__Work to complete__. Return the data below exactly, but only from the line containing "Toutes les perles (364, 2299)" through the line containing "Cauta membru (104, 1465)", with both of those lines included.

__Exercise materials__.
□ □ □ □
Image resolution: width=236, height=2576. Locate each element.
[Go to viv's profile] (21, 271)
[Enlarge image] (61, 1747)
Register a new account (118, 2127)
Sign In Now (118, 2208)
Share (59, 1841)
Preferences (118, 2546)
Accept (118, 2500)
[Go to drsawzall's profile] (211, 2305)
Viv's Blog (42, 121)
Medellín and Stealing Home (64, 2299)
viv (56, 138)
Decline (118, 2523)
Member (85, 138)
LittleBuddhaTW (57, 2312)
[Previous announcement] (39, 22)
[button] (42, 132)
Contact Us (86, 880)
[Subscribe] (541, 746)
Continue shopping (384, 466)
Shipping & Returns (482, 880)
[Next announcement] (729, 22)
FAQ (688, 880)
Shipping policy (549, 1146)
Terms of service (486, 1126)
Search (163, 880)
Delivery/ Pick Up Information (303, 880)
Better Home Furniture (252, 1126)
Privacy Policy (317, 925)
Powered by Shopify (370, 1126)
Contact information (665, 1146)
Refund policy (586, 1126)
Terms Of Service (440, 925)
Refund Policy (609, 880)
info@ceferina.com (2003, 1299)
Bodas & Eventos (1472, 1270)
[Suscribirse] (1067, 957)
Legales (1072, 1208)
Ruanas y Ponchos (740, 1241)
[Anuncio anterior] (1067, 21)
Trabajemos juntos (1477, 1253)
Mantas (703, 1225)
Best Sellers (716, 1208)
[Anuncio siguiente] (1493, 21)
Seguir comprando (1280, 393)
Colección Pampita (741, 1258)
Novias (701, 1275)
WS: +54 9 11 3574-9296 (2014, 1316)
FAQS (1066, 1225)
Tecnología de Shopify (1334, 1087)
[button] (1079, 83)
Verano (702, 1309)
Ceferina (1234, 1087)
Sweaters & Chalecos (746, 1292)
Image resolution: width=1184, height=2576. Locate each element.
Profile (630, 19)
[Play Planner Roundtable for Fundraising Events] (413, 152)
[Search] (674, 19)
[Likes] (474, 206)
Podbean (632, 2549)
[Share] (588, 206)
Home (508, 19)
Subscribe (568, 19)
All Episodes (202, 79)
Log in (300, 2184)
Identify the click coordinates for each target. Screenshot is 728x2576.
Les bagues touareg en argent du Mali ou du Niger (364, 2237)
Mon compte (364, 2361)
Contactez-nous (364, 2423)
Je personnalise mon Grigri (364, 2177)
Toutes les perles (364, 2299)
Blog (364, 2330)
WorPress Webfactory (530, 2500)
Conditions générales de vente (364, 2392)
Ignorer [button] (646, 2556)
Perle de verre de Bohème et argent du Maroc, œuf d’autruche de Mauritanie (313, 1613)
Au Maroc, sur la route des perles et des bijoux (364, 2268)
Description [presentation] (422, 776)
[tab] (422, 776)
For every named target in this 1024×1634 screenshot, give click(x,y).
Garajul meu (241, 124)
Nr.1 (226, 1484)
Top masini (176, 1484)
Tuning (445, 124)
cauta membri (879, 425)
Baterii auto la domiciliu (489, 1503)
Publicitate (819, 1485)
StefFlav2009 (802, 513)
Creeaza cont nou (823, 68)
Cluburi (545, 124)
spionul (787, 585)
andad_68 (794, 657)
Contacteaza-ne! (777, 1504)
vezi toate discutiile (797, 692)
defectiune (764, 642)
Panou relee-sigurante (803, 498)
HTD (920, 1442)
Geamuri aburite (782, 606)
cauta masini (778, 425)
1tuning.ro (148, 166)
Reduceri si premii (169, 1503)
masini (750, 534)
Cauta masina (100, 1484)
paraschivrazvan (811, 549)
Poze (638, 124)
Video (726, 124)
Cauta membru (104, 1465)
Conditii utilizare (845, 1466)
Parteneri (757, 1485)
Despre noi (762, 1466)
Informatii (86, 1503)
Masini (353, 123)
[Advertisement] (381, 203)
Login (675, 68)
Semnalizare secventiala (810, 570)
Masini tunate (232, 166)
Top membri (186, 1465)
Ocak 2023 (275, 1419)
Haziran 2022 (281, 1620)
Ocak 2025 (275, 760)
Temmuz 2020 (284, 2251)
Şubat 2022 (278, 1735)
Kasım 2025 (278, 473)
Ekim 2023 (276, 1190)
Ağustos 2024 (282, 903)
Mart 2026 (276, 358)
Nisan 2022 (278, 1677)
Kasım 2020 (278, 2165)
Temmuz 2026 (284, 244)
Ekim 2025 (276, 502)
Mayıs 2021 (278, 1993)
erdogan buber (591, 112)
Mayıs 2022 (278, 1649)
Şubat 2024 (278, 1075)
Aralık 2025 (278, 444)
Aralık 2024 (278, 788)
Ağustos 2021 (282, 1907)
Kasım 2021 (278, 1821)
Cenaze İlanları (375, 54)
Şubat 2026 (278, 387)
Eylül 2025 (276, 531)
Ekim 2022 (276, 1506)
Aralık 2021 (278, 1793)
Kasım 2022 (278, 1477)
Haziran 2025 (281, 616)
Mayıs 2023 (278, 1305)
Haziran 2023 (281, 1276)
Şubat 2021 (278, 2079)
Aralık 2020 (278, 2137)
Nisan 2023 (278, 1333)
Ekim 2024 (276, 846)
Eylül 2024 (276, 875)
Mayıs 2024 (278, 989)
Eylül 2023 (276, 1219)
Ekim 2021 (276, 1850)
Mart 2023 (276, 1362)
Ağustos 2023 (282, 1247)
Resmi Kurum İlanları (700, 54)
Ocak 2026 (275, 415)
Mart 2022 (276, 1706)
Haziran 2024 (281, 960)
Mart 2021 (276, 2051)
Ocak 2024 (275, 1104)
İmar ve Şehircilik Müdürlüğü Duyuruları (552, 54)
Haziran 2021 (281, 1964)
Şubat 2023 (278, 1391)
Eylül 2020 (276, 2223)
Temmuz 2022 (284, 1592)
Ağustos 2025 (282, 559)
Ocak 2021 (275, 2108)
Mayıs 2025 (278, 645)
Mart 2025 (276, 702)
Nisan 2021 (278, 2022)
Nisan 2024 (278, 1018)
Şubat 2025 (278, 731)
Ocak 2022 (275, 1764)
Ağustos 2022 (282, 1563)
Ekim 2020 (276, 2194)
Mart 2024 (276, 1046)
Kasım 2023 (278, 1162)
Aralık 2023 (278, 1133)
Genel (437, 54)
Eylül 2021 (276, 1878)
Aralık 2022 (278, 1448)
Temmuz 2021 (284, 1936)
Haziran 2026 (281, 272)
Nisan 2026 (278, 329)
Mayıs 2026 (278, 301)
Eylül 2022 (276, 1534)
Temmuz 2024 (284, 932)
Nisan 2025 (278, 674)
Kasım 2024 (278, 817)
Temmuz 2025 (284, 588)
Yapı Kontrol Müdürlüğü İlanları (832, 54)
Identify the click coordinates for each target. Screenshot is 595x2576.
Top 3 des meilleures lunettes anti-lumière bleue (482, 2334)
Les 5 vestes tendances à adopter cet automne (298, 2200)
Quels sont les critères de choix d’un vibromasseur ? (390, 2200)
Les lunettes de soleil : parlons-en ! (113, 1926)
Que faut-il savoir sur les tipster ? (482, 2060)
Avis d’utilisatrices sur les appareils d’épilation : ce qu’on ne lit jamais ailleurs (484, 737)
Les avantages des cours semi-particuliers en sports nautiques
□ □ □ □
__Exercise response__.
Toutes les perles (364, 2299)
Blog (364, 2330)
WorPress Webfactory (530, 2500)
Conditions générales de vente (364, 2392)
Ignorer [button] (646, 2556)
Perle de verre de Bohème et argent du Maroc, œuf d’autruche de Mauritanie (313, 1613)
Au Maroc, sur la route des perles et des bijoux (364, 2268)
Description [presentation] (422, 776)
[tab] (422, 776)
For every named target in this 1024×1634 screenshot, give click(x,y).
Garajul meu (241, 124)
Nr.1 (226, 1484)
Top masini (176, 1484)
Tuning (445, 124)
cauta membri (879, 425)
Baterii auto la domiciliu (489, 1503)
Publicitate (819, 1485)
StefFlav2009 (802, 513)
Creeaza cont nou (823, 68)
Cluburi (545, 124)
spionul (787, 585)
andad_68 (794, 657)
Contacteaza-ne! (777, 1504)
vezi toate discutiile (797, 692)
defectiune (764, 642)
Panou relee-sigurante (803, 498)
HTD (920, 1442)
Geamuri aburite (782, 606)
cauta masini (778, 425)
1tuning.ro (148, 166)
Reduceri si premii (169, 1503)
masini (750, 534)
Cauta masina (100, 1484)
paraschivrazvan (811, 549)
Poze (638, 124)
Video (726, 124)
Cauta membru (104, 1465)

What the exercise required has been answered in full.